After, Prank and I crossed the river to speak with Steelbeard the blacksmith on the matter of Kimbote the Elder’s infirmity. He told a similar story, confirming what Stormbeard hinted at. That Kimbote the Younger definitely experienced a change in the World Wound, with the added detail that the young man smelt of sulfur long after they had left the vicinity of the Wound…
While speaking with Steelbeard, Prank began to engage the dwarf in conversation about the twin cannons in the shop, and I, in the interests of quelling the revolution of course, divested him of some of his firearm stock, netting 3 blunderbusses, 2 muskets, and 10 pistols. We returned to the east side of the river and I gifted Stormbeard with one of the blunderbusses… in exchange for his fealty.
And on the third day, I finished my gold-threaded rope, and waited. When the firework came, we were not long about it: Fik, Prank and I made our way to the temple where we deposited the kegs of “powder.” While there, we searched for a couple of items needed for a special project put to me by Tasilon, which we found: A gold-plated embosser of the priest of Abadar, and 3 sheets of vellum.

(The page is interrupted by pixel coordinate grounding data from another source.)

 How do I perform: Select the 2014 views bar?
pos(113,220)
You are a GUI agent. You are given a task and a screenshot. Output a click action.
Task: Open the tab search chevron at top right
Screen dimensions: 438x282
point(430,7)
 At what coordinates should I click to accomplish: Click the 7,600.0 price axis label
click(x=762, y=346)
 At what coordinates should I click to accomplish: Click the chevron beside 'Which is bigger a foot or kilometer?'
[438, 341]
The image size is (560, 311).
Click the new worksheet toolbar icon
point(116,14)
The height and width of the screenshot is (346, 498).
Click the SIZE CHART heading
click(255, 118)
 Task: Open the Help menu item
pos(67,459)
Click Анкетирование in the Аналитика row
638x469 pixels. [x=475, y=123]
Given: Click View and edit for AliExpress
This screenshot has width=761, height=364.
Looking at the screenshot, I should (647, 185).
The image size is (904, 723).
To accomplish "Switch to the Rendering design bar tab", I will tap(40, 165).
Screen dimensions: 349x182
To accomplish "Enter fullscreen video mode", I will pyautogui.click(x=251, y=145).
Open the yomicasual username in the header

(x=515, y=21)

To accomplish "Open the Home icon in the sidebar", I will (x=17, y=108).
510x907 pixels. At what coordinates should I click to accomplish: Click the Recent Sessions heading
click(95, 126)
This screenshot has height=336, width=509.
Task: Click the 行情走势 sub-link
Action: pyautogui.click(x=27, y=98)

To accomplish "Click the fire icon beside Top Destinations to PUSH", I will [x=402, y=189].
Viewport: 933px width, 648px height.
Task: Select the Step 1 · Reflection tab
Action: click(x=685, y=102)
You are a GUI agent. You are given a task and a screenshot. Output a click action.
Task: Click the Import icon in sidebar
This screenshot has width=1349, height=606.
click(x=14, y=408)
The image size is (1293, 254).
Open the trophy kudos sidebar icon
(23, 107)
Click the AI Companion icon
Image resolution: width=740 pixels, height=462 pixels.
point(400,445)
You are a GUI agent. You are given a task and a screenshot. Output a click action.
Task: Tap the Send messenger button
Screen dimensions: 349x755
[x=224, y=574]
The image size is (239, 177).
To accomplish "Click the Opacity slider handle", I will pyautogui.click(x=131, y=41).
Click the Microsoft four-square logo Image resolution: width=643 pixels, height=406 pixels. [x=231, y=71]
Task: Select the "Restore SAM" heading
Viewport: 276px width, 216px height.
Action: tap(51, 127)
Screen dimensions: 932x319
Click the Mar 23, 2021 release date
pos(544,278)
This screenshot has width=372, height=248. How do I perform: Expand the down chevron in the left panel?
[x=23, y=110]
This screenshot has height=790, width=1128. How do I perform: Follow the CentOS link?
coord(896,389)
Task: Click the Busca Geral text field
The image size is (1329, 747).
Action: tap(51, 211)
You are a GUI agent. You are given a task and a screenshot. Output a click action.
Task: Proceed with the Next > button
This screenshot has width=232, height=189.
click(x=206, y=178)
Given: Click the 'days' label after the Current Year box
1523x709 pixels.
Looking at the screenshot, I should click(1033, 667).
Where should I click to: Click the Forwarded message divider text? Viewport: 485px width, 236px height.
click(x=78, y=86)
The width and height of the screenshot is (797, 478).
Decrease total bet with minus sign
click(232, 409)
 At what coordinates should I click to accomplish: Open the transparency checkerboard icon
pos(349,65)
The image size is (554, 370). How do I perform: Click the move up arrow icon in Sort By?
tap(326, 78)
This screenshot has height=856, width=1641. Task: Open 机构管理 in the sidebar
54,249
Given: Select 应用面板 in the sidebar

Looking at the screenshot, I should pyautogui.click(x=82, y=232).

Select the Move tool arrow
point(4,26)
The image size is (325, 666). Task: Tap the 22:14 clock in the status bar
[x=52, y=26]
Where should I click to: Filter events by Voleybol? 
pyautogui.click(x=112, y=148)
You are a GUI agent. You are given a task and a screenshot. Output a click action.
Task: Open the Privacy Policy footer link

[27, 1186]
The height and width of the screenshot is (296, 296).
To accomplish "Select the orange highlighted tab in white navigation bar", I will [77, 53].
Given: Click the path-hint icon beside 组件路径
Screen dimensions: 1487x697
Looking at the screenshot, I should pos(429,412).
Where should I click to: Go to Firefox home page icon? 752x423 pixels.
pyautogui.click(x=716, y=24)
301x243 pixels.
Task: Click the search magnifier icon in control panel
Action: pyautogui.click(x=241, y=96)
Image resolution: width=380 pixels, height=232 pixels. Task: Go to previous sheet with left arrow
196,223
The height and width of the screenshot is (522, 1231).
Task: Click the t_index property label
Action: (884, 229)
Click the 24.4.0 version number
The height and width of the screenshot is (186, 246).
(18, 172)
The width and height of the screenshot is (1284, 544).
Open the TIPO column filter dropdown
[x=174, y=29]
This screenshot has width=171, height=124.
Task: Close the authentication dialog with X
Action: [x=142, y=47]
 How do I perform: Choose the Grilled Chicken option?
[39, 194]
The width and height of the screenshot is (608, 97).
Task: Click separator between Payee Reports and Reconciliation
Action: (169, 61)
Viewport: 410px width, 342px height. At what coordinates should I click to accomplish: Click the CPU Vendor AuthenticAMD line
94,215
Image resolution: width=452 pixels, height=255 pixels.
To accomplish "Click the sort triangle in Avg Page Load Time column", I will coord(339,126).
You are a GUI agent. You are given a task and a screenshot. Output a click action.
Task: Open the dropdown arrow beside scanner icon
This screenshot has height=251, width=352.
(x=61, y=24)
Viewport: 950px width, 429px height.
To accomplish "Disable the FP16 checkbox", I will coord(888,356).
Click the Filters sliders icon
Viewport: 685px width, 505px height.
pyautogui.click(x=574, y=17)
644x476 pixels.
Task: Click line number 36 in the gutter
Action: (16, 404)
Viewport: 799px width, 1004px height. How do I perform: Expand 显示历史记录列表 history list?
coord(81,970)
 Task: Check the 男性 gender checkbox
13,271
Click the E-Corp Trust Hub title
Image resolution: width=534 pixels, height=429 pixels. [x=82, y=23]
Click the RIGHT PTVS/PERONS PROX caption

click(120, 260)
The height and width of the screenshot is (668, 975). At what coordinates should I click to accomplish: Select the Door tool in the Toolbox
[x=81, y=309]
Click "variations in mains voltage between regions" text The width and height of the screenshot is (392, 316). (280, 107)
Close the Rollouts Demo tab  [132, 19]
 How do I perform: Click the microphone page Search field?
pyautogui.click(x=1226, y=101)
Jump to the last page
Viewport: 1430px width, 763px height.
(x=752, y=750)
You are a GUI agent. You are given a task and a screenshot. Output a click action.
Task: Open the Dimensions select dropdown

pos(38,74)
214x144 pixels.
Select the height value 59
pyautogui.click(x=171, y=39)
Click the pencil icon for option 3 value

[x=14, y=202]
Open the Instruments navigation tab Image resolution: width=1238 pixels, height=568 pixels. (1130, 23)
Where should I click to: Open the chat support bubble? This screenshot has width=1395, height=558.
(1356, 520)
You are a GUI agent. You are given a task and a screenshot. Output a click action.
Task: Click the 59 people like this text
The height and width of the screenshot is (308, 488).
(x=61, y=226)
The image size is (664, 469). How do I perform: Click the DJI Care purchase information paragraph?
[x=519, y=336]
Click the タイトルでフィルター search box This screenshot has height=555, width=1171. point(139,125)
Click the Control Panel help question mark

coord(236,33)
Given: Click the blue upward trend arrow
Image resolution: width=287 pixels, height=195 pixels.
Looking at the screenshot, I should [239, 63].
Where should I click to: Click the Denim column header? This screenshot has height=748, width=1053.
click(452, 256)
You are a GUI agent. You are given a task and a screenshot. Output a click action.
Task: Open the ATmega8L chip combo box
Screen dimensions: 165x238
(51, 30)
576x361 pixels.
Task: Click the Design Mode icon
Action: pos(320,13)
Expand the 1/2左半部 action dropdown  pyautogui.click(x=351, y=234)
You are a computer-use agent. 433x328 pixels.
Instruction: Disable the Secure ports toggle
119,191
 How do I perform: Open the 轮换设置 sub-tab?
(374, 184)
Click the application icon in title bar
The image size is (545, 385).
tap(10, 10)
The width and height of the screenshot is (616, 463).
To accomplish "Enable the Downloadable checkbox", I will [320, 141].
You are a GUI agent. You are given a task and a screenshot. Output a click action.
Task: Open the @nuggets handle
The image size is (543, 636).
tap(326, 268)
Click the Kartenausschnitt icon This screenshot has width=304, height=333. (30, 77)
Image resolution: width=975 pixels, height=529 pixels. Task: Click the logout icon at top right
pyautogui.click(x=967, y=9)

And then we returned to the east side of the river to watch the fur fly. We did not have to wait long. The very next day, the battle was met. It turns out that the revolutionaries had a trebuchet, but Prank, Fik and I sneaked across the river and a well-placed summon of a fire elemental thanks to Prank made short work of the siege engine.
In the end, the revolution was short and bloody and over. Coffee does not a catalyst make, and Stormbeard’s forces were more than a match for the surprised revolutionaries. We managed to scavenge 2 more blunderbusses, 2 more muskets, and 10 more pistols, as well as 200 balls from the battlefield.
While Stormbeard was grateful for our assistance, he begged one more favor of us, offering full membership into his little club. He believed the comet was the harbinger of the zombie attack, and he asked us to investigate the landing site. He assigned Prank and Wonky to join us by way of assistance. I like Prank well enough, but given our history with the shambling dead, I am uncertain how useful he will be. Wonky, on the other hand….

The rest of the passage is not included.